How to fill the column with the value in a row based on a condition

Tsurapaneni
Level 3
How to fill the column with the value in a row based on a condition

Hi Team,

I have a use case where I have to replace a value based on the row value on another condition. for an instance I have 3 columns (ABC) and have to generate a new column (D)

A.     B.      C.                         Output ->.   A.     B.         C.       D     

2      red.    red                                          2.      red.      red.     2

3.     red.    blue                                         3      red        blue    2

4     green.  pink                                        4.     green     pink.   2

In the above example I have created a new column which is D based on the condition that if ((B==C), A, 000) which gives the value 0 for the rest of the rows which aren't a match but I want the same value throughout the column without explicitly defining the value (eg: using the fill column processor and using the 2 to the value). this might serve now but not in future. 

 

Thanks in advance !

 

0 Kudos
4 Replies
AgatheG
Dataiker

Hi Tsurapaneni,

I am not sure to understand your use case. From what I gathered in your post, you mean to:

1. Find the value in column A such that B == C (assuming either one and only one row matches this condition, or that A always takes the same value for rows matching the condition)
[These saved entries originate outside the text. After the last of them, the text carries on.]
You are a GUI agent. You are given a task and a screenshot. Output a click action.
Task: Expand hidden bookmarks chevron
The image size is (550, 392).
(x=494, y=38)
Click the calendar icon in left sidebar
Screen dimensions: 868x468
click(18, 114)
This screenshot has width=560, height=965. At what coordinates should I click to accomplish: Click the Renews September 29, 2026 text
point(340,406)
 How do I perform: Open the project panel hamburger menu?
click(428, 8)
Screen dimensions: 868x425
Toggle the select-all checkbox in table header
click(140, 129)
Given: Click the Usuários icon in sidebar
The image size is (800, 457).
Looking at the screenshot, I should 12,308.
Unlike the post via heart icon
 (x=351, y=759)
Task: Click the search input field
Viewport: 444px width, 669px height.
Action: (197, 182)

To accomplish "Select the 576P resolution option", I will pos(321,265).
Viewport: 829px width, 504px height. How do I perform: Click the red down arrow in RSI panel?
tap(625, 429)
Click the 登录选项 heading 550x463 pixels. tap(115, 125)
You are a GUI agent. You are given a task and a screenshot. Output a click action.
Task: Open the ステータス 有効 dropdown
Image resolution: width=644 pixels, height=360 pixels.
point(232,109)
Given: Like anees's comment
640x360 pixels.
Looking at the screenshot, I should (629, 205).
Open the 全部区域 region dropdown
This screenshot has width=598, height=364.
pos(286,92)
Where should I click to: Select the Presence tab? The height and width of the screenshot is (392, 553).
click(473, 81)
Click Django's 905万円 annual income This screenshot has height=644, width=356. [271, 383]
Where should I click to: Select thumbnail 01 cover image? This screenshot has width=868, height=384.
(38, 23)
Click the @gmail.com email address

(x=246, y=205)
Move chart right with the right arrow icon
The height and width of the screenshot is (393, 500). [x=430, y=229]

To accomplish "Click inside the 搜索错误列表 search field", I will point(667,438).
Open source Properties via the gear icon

2. Create a new column D filled with the value computed in step 1

If this is indeed your intent to do, you can do so with a short Python recipe, using these lines:

dataset = dataiku.Dataset(YOUR_DATASET_NAME)
df = dataset.get_dataframe()

df["D"] = df.A[df.B == df.C][0]

 

Hope this helps!

 

Agathe

0 Kudos
Tsurapaneni
Level 3
Author

expecting the solution in the prep recipe through formulas but not in the python code recipes. I am good with python but I am looking only through formulas in the prep visual recipe. 

0 Kudos
mluu
Level 1

@Tsurapaneni @AgatheG 

 

Hi - were you able to find an answer to this problem? I am interested in a solution that only uses a visual recipe as well.

0 Kudos
emate
Level 5

@mluu I'm not sure if I understand the issue here as well, but why, if you dont want to use python code above can't just use prepare recipe -> formula and use the syntax mentioned in first post so: if ((Col_B==Col_C), Col_A, 0)?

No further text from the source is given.